Begin at the line containing "Select the ETH/INJ" in the entries below and end at the line containing "Instruction: Expand the"; transcribe that range exactly and nothing outside it.

─── EXERCISE DATA

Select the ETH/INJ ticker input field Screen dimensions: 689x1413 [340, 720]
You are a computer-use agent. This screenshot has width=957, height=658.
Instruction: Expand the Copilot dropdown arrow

──────
─── EXERCISE DATA

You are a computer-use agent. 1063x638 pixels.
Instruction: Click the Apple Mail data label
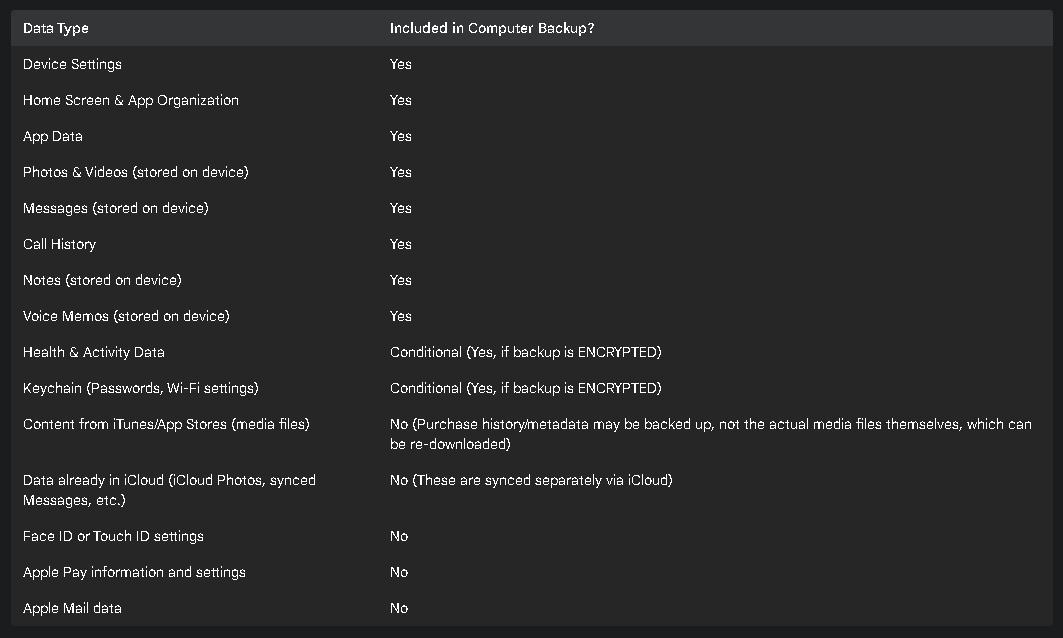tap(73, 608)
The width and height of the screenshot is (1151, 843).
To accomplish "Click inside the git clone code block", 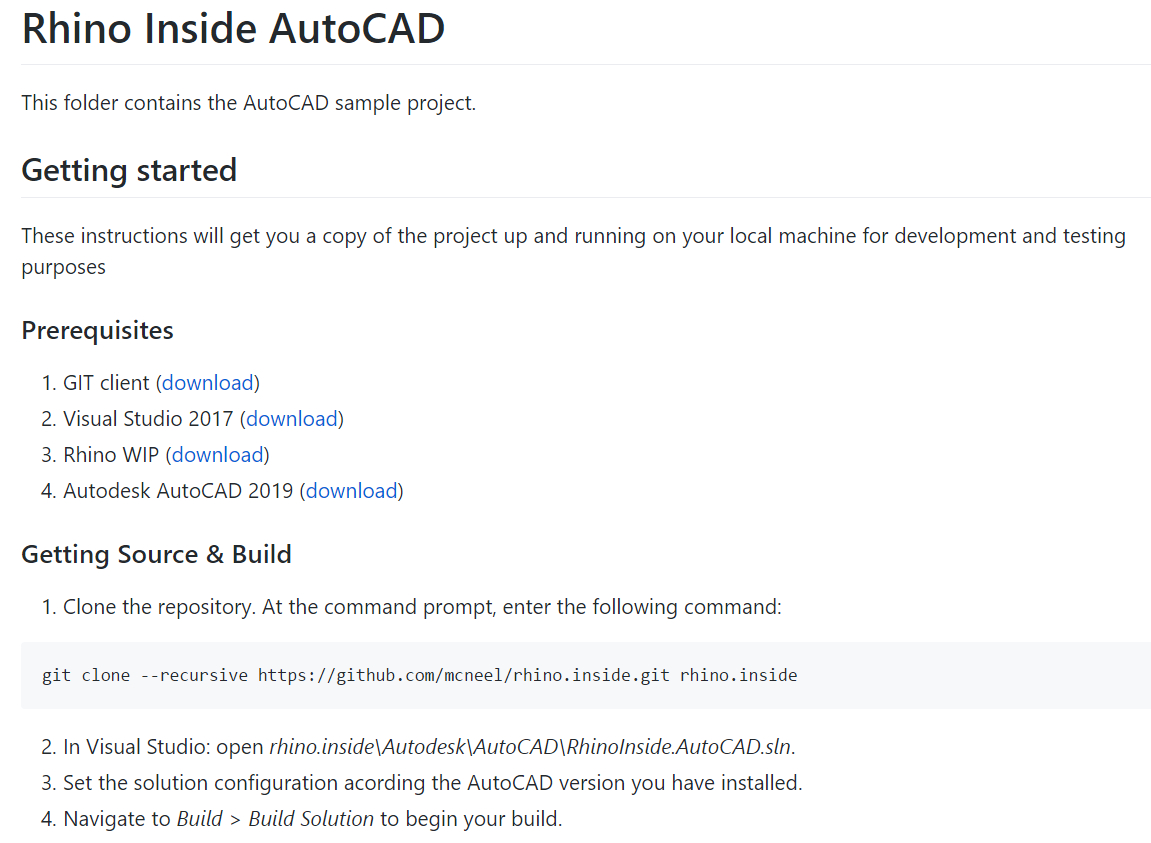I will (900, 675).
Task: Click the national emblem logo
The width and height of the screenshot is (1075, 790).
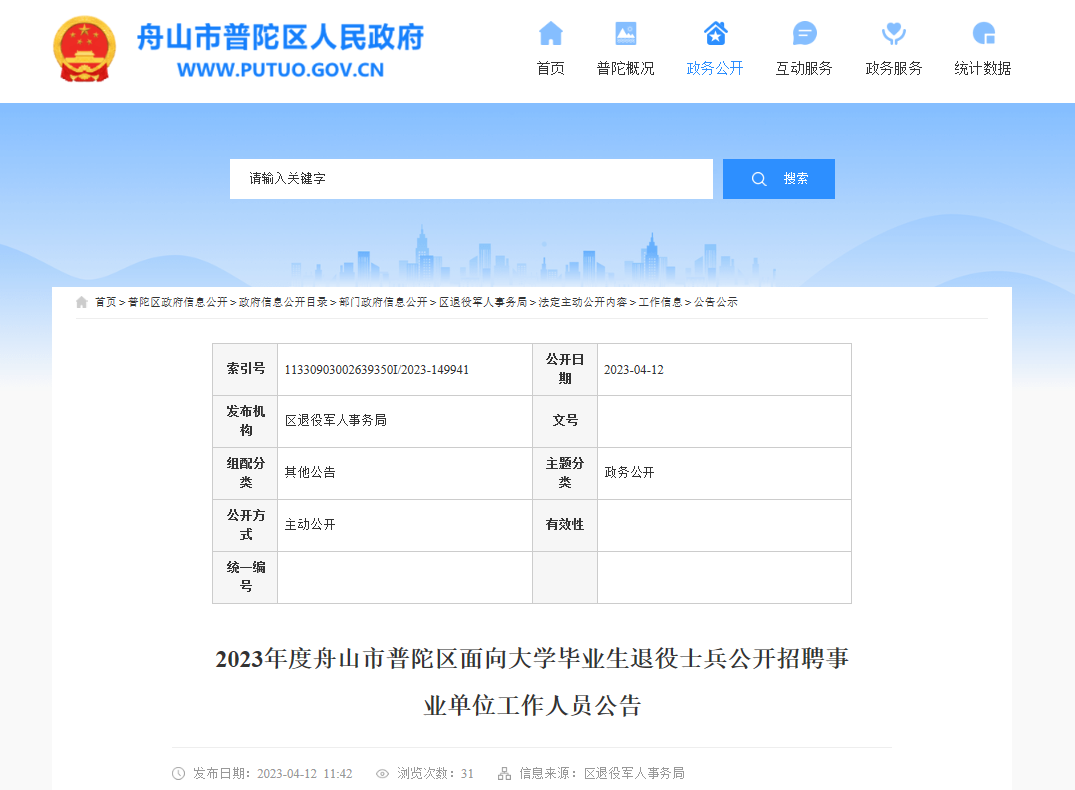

──────
─── EXERCISE DATA

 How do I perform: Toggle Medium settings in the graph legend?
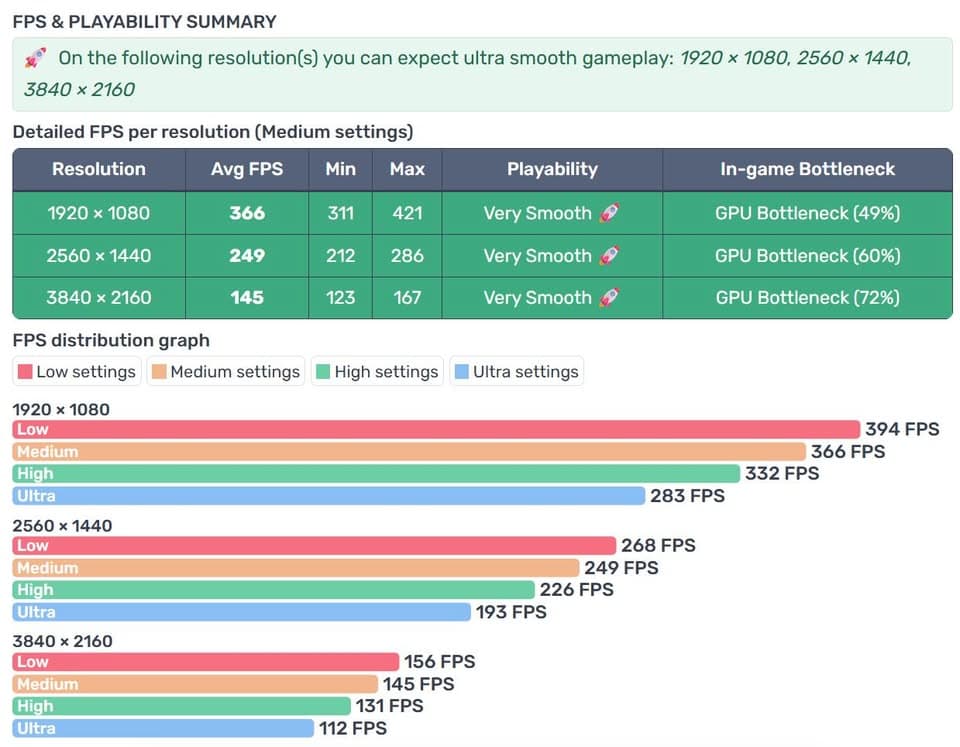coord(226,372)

──────

• SOLVED EXERCISE:
Select the ETH/INJ ticker input field Screen dimensions: 689x1413 [340, 720]
You are a computer-use agent. This screenshot has width=957, height=658.
Instruction: Expand the Copilot dropdown arrow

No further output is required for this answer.